It is a bit everywhere, invisible but still inescapable. It is in ours and in the neighbors’ houses. It is a bit in all the corners of Kathmandu and in many others throughout South Asia.
You see it in the small grocery store a few meters from your house when you go to buy a package of milk. It might even happen that you meet it when you have a stroll in your neighborhood.
It is domestic child labor, one of the worst forms of children exploitation. As it is so common, so natural, I am wondering if it is so bad.
I find myself in a dilemma when I meet it in the morning while I go to buy milk.
Should I call CWIN and ask them to send their social workers? After all, who am I to judge? Hardly after six years in the country, I ‘m still trying to come to terms withthe complexity of the reality on the ground.
Certainly all forms of child labor should be condemned; there is no room for justifying or condoning such an inhuman benchmark of poverty still affecting a large chunk of the population.
At the same time, I am trying to look at this plague from a different perspective. Domestic child labor and more in general allthe other forms of child labor,could beseen differently as a last remedy to something that could be much worse.
Consider if, instead of working in our houses, the child was trafficked or sold, ending up trapped in perverse cycles of exploitation, a potential pathway to a future life of troubles and misery.
Some of them find a way out in the crowds of our cities, empowered, fight after fight, by the freedom and anarchy of the streets.
It is hard to say which option is best. In reality these children are offered no real choices in life as they are catapulted into adulthood.
It is all about inequality, people’s mindsets and power relations, three determinants of unequal relationships between those who have and those who have not.

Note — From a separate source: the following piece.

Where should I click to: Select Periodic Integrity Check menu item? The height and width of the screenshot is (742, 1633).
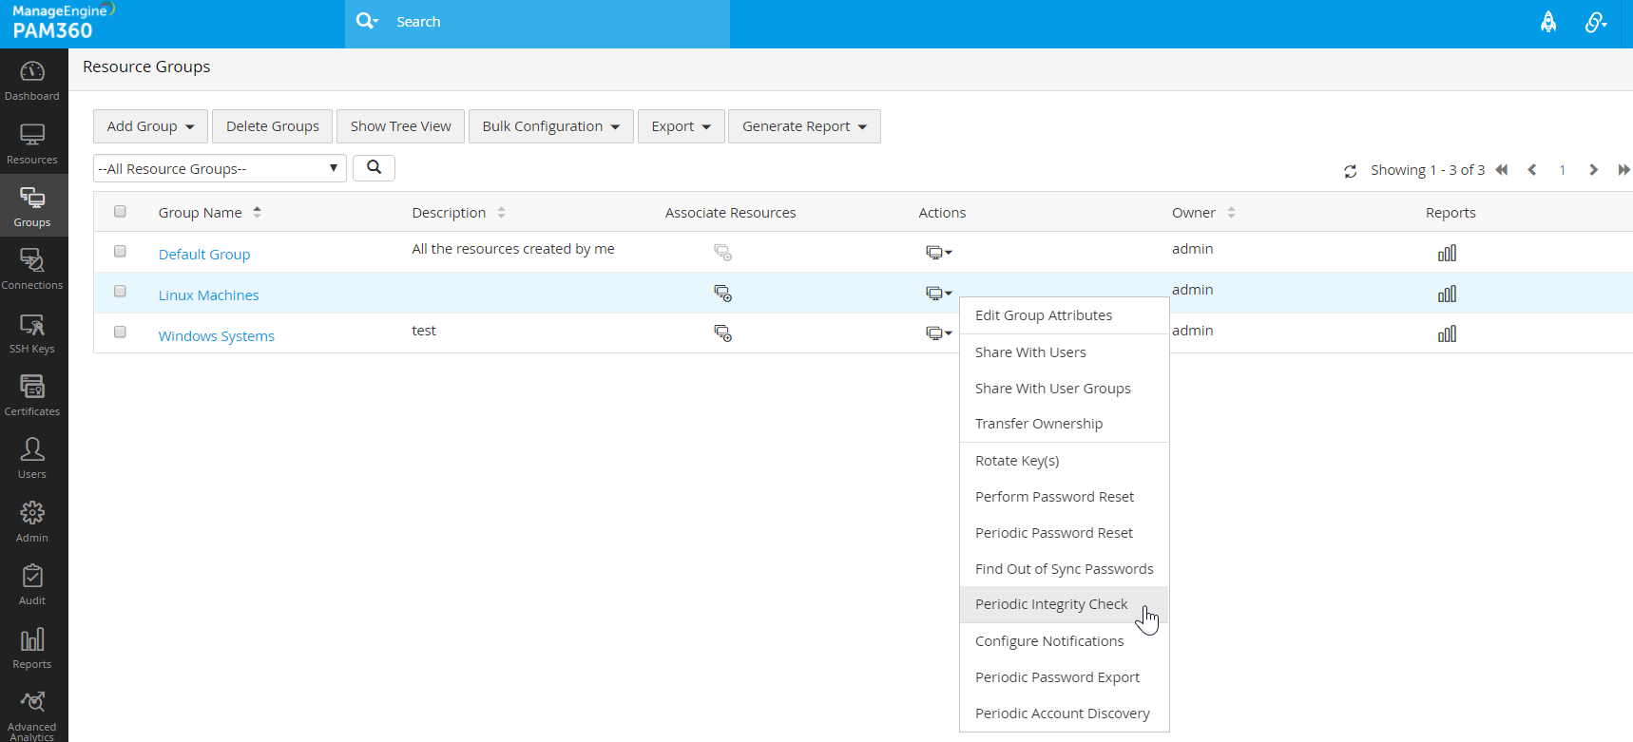pyautogui.click(x=1051, y=604)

I hope that gradually society and the economic dynamics of the nation will change for the better and that the nation as a whole will realize that what was acceptable or granted before, won’t be anymore.

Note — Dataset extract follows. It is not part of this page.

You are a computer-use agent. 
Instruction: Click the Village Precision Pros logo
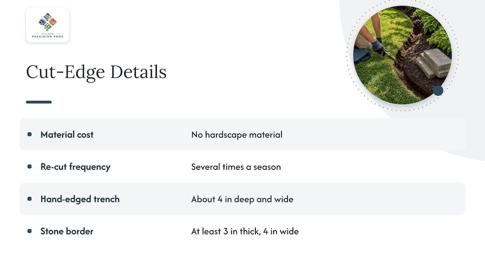coord(47,25)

Child Labor no more can be a reality and not simply a motto. While acknowledging the great advocacy work done by many not for profit organizations in the country, I bet this would not be enough.

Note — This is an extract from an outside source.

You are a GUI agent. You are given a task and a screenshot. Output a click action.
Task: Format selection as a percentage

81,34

I am a gradualist and realistic by nature and I do not believe that you can eradicate domestic child laboronly through awareness raising campaigning.
Unfortunately there is no magic wand.
The only way out won’t happen overnight and it has multiple names: equitable development, shared prosperity, safety nets. All requires years to bear fruit.
For this reason, for the time being, let’s agree on a minimalistic but effective framework.
Here is my deal: in exchange for having guest children carrying out some well defined home duties, excluding categorically anything that can pose a threat to them, the host families would ensure a decent and human living conditions in something resembling a child friendly environment. Is this a chimera?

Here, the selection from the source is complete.